### REQUIRED TASK
Please recast the listing as a Markdown table with the columns Row and Line, starting with the line that contains "Where should I" and going on through the line that contains "pyautogui.click(x=1370, y=93)", with blank lines skipped. Leave the pictures out of the table.

### RECORDED INFORMATION
══════

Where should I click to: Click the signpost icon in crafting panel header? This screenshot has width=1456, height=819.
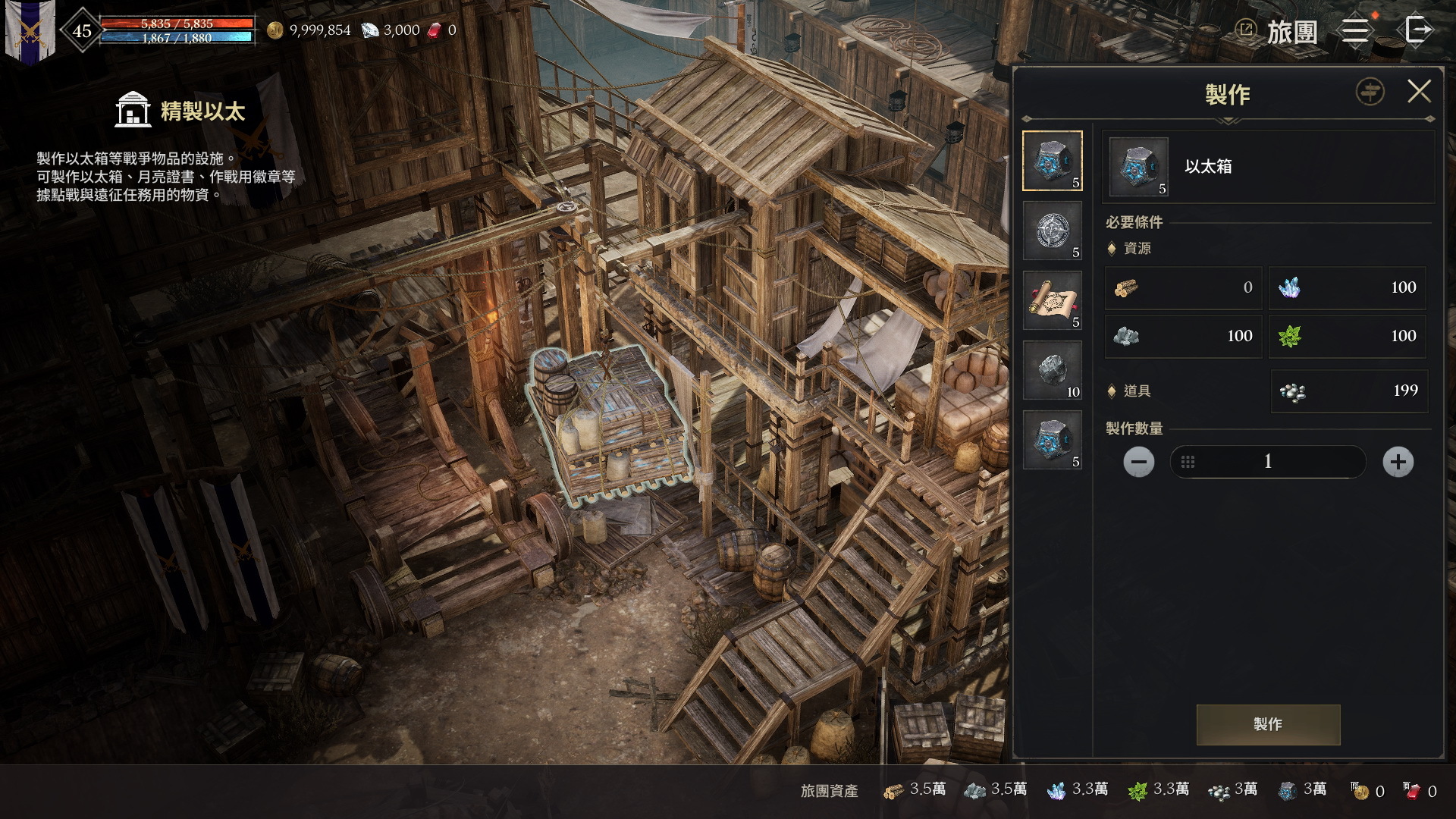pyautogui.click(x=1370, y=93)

══════

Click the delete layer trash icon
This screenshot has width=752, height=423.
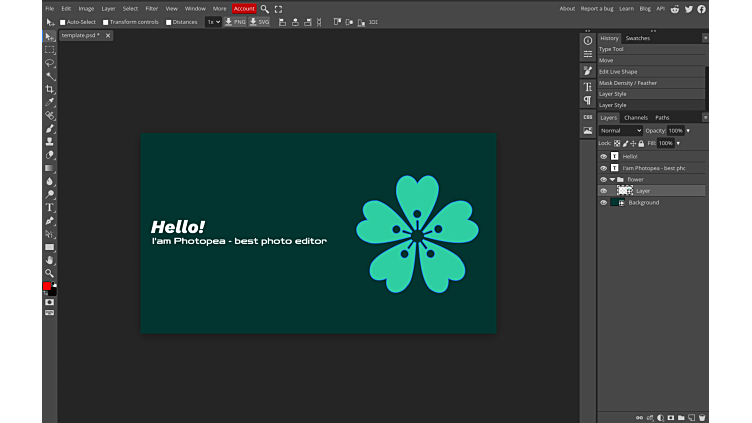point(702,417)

══════

### SOLUTION FOR THIS PROBLEM
| Row | Line |
|---|---|
| 1 | Where should I click to: Click the signpost icon in crafting panel header? This screenshot has width=1456, height=819. |
| 2 | pyautogui.click(x=1370, y=93) |